Sitting with my family bemoaning our Ryder Cup failure again, I explained that this is no different from managing money. We have a process. It’s based on data and research that stands up to scrutiny over the years and decades. It’s not the same process I used in 1988 when I came into the industry. I have had plenty of failures. And I will likely have plenty more. But I hopefully learn from them and reassess our process as needed. As I like to share with clients, long-term failure is not an option.
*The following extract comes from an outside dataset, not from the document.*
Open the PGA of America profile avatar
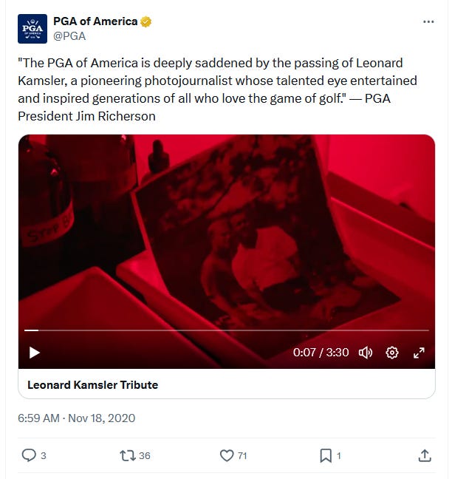 pos(32,29)
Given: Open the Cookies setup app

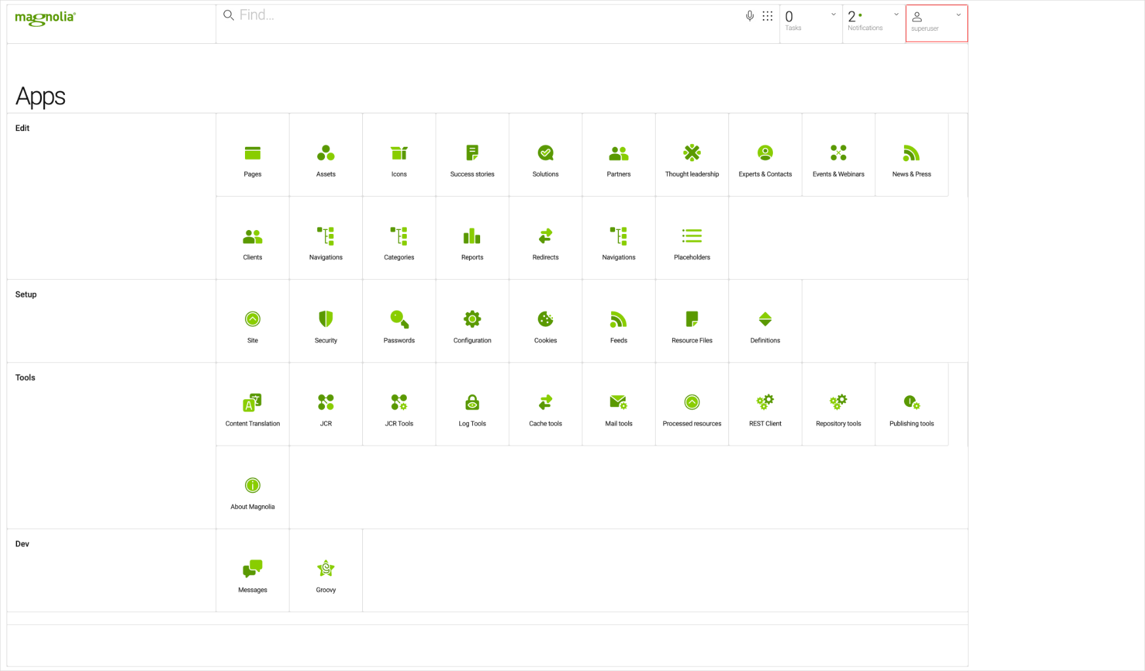Looking at the screenshot, I should coord(545,322).
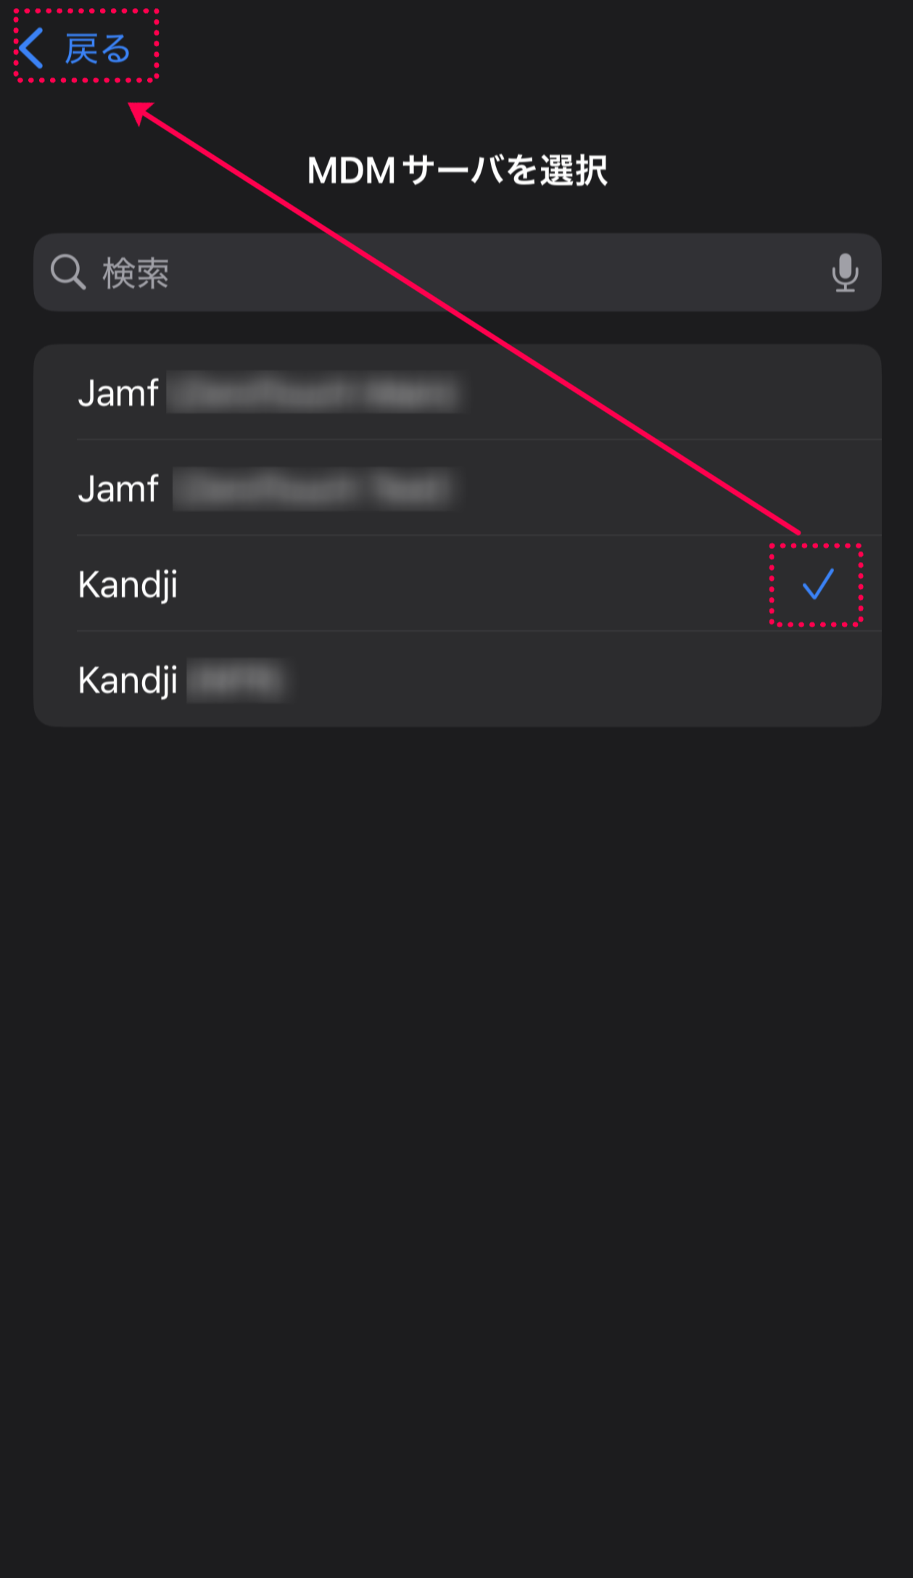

The weakest week of the weakest month of the year is now over. Unlike the warnings and cautionary advice from the media and pundits in late August, only a few of us discussed last week’s seasonal headwind. If you’re keeping score at home, the S&P 500 began the week at 6664 and ended at 6644 for a loss of 0.30%. So the trend continued to work, although I would be hard pressed to gloat about saving investors 0.30%, hence labeling it a headwind. In real time, we were able to prune some holdings a week ago and plant some new ones into the weakness because that was going to happen regardless.
More and more signs are popping that risk has increased substantially in the markets. The markets need at least a pause to refresh, if not a mild to moderate pullback which may or may not come. There has been a lot of chatter that this market resembles the Dotcom bubble. It doesn’t. Yet again, people who are lazy make uninformed comments without doing the research. It’s annoying.
On Friday, we bought EMB, more GO, more COST, and more IPO. We sold SSO.